このブログでは舞台に纏わる様々なことを書いていますが、実はそれは主に「きれいなこと」と言いますか、表に出しやすい事柄を選んで書いております。
日々の舞台の裏では、「危ないこと」「痛いこと」「汚いこと」なども本当はたくさんあるのです。
今日は、ここ1週間の舞台でのそういった出来事を書いてみたいと思います。
①先週火曜日、群馬での薪能。(虫が苦手な方は②まで飛ばしてください!)
その日は非常に虫が多く、舞台上にもたくさんの大小の虫達が飛んだり跳ねたりしていました。
演者に踏まれないか、ハラハラしながら後見座で見ていると、私の右の袂から何やら虫が袖の奥に入っていく気配が。
しかし舞台上では何があっても大きな身動きなどは出来ません。
「うわ〜!勘弁して!」と内心思いながらもジッと耐えていると、今度は右肘の辺りに刺すような痛みが。
「ぐわ〜!痛い!」と思いながらも更に耐えて、舞台が終わってから急いで見てみると、やはり何かに噛まれたような赤い腫れが出来ていました。。
前に舞台上で鼻の頭に蚊が止まった時もキツかったのですが、今回はそれ以上でした。
②先週水曜日、大阪枚方での薪能。
午後に現地に到着すると、天気は良いけれど非常に強い風が吹いていました。
楽屋テントの「中」で楽屋弁当を食べようとしたら、隙間風で蓋が吹き飛ばされる位の強風です。
薪能「黒塚」で使う作り物の「柴屋」の扉が風で開いてしまうので、テントの固定に使う鉄の杭を扉に縛り付けて重石にしました。
シテ満次郎師は、さすが苦もなく扉を開けておられましたが、何と開けた瞬間に扉を固定する紐が一本切れてしまいました。
地頭の山内師がすかさず気付いて、後見を呼んで予備の紐で結びなおしてもらい、事無きを得ました。
何とか無事終わってホッとした帰り道。
中秋の名月を眺めながら歩いていた私は暗闇の淀川河川敷で水溜りにはまり、草履と黒足袋がどろどろになってしまいました。

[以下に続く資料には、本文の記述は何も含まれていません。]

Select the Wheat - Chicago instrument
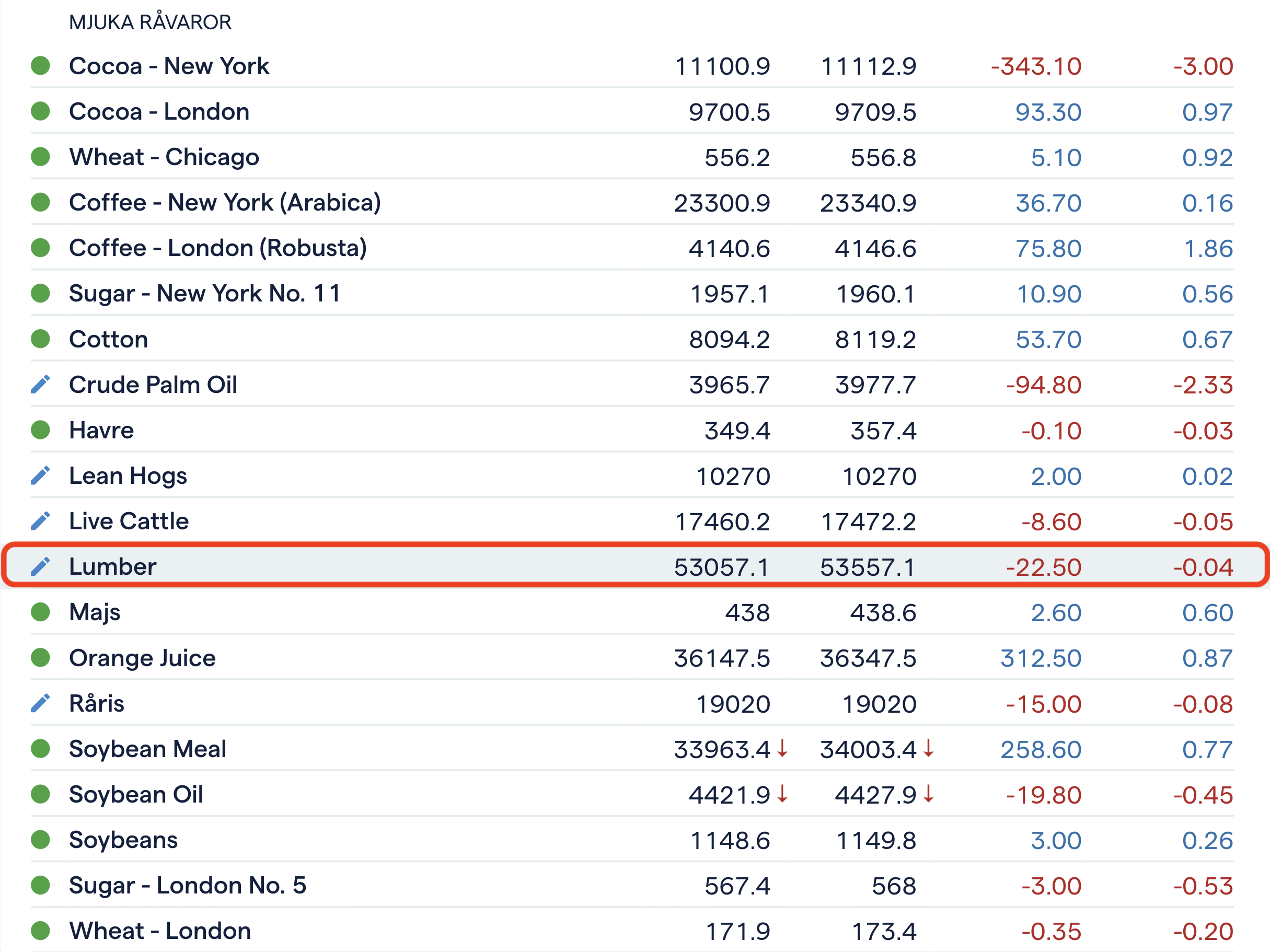(164, 157)
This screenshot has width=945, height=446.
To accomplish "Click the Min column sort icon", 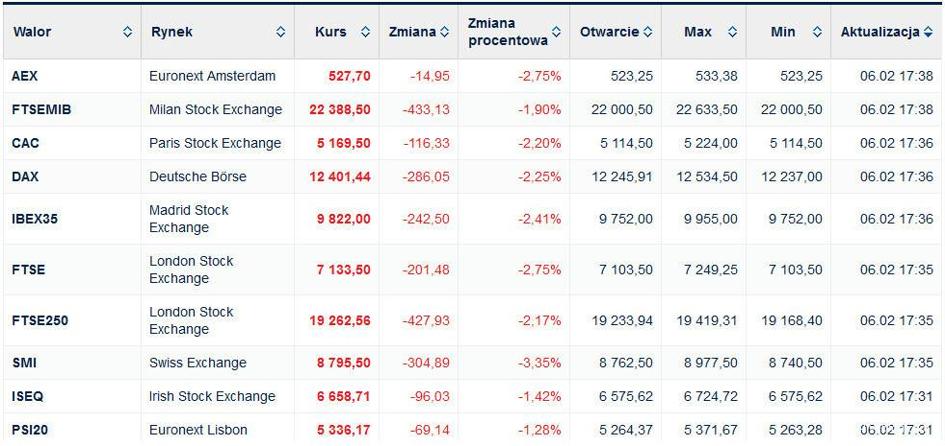I will pos(817,33).
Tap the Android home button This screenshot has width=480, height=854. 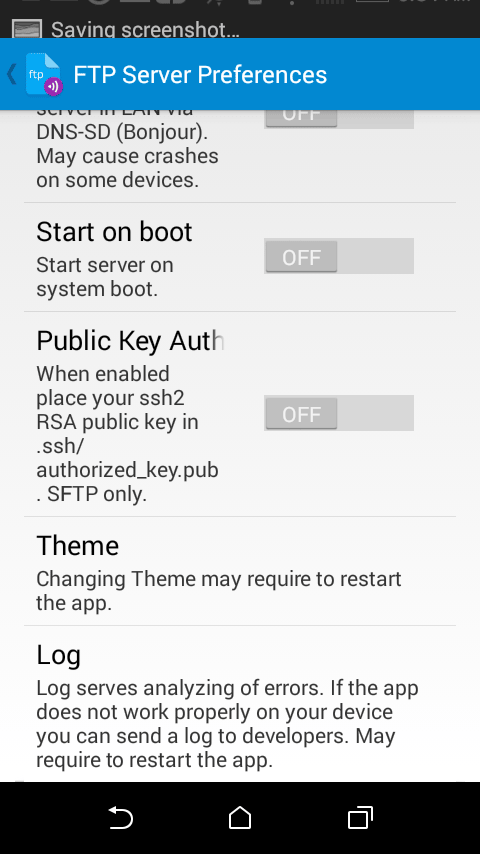tap(240, 818)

駅のホームで足を洗い、残念ながら黒足袋は処分して、羽織袴に裸足で草履という姿で新幹線で東京まで帰る羽目になりました。。
③先週土曜日、熱海のビーチでの薪能。
演出の一環として、私は松明を持ってシテと一緒に船に乗り込むことになりました。
マリーナから出航した船がビーチに乗り上げ、舳先から先ず私が渚に降りて、次に降りて来るシテを松明で照らすという演出です。
出航までは何とか無事でしたが、船上で松明に火を灯そうとした所、着火マンで簡単につく筈の松明が全然つかず。
船頭さんのターボライターも加えて必死で炙り、何とかビーチに到着する直前に点火しました。
やれやれと燃える松明を掲げて、さて船から降りようとスロープを見ると、なんと先端部分が波の中にあります。
「これは袴は明日クリーニングだな…」と瞬間的に思いましたが、波が引くのを見計らって出来るだけ目立たないように最後にピョーンと飛んで降り、これも何とか海中ではなく地面に着地できました。
…といった感じで、「能楽師」は比較的安全な職業とは言いながら、日々小さな危険やアクシデントを乗り越えながら「何とか」仕事をこなしている訳です。
他の人の話ではもっともっとすごいものも沢山ありますが、それはまたの機会に。